━━━━━ Task material

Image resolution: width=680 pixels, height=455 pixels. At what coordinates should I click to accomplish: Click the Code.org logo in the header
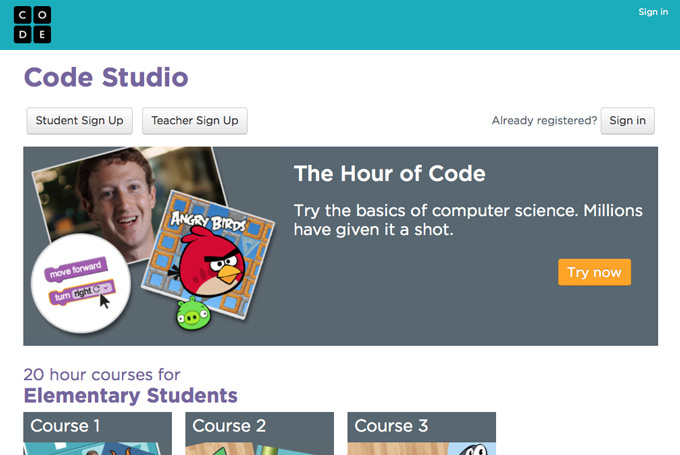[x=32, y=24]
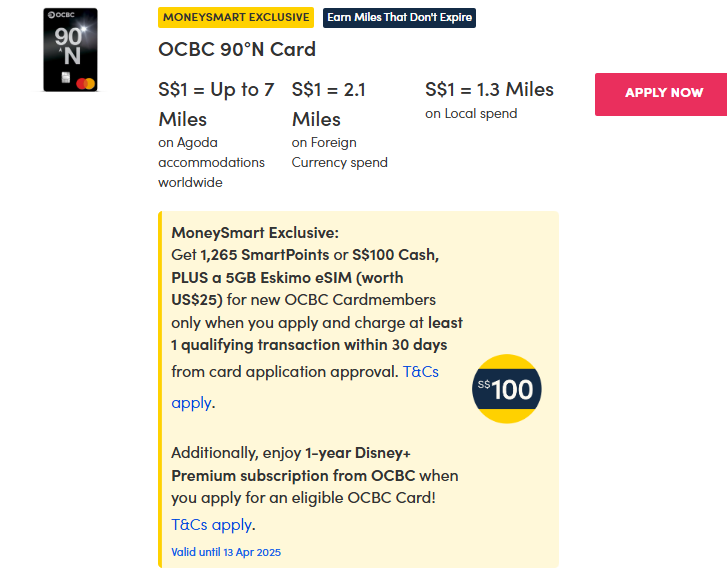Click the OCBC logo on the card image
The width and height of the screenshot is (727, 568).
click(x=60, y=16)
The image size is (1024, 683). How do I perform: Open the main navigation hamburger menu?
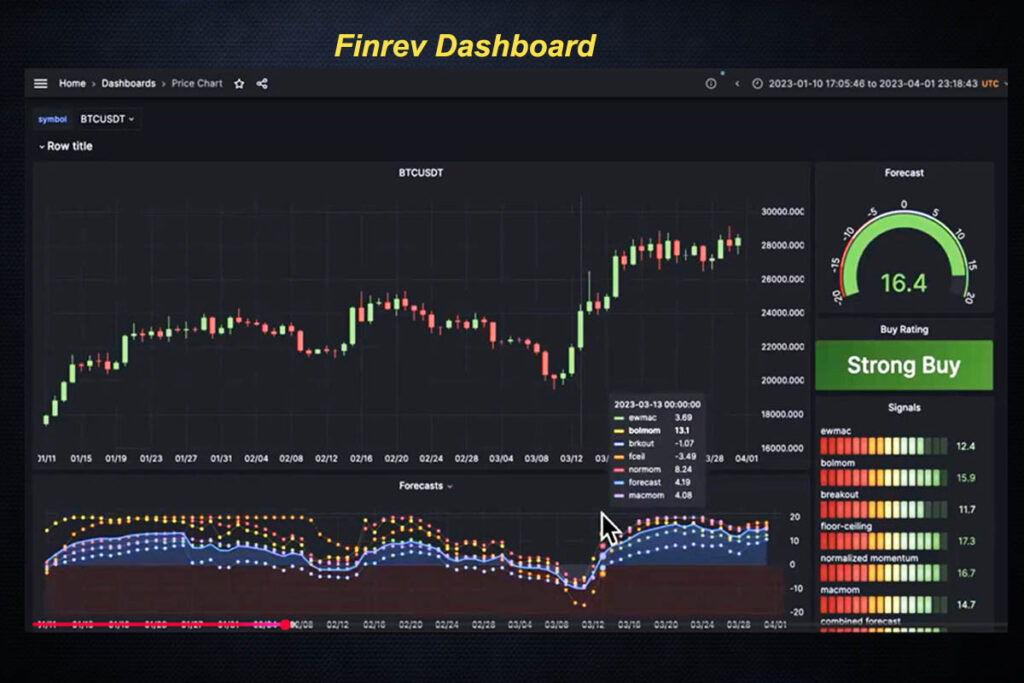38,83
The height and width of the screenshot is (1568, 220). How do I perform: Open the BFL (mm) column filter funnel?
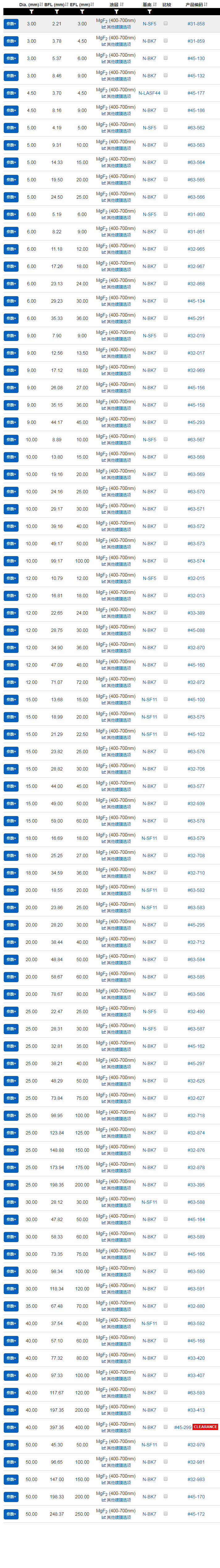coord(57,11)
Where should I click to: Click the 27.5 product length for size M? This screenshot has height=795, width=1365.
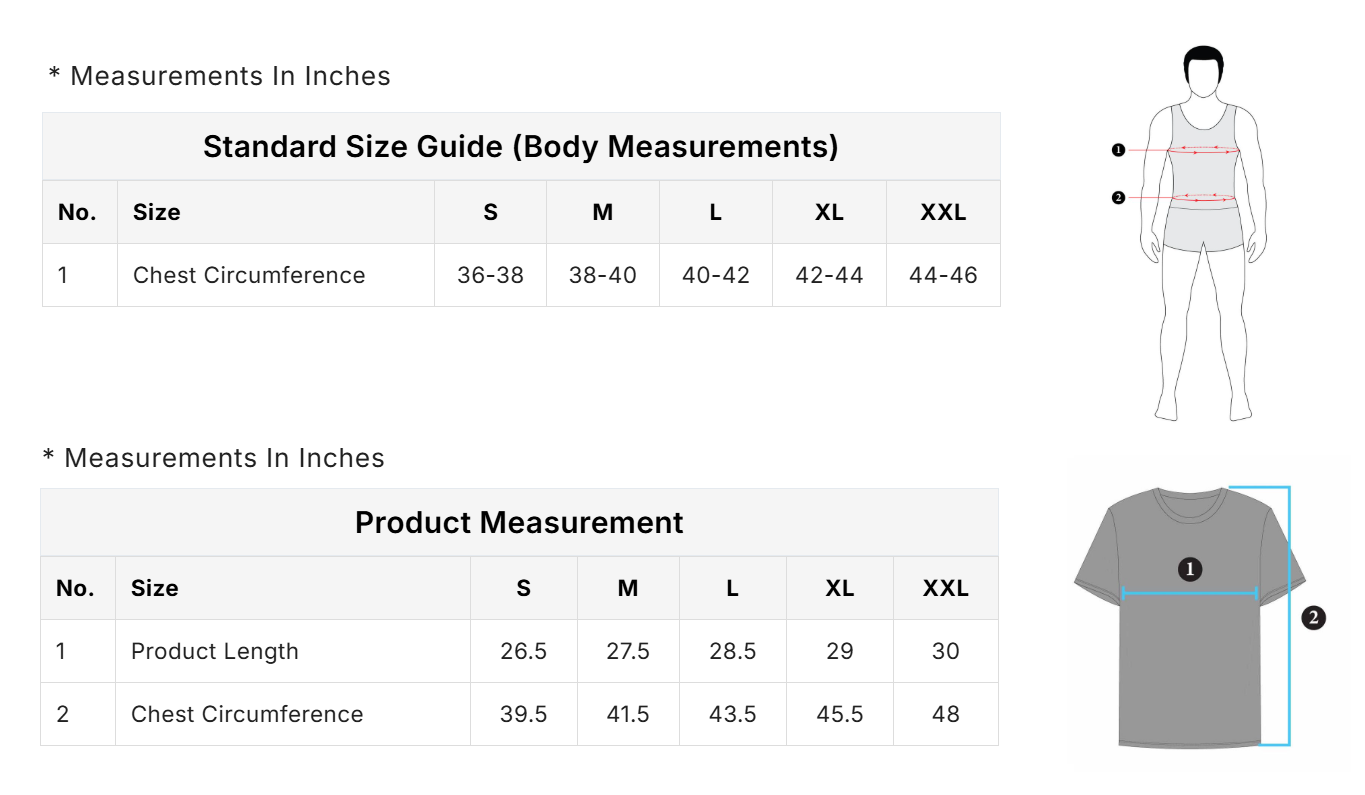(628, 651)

━━━━━━━━━━

- _The problem_: Write every record out again exactly; no pictures belong in the copy.

- _Response to this task_:
Image resolution: width=680 pixels, height=455 pixels. At what coordinates should I click to accomplish: Click the Code.org logo in the header
[x=32, y=24]
Click the OCBC logo on the card image
The width and height of the screenshot is (727, 568).
click(x=60, y=16)
The image size is (1024, 683). How do I perform: Open the main navigation hamburger menu?
38,83
The height and width of the screenshot is (1568, 220). How do I perform: Open the BFL (mm) column filter funnel?
coord(57,11)
Where should I click to: Click the 27.5 product length for size M? This screenshot has height=795, width=1365.
(628, 651)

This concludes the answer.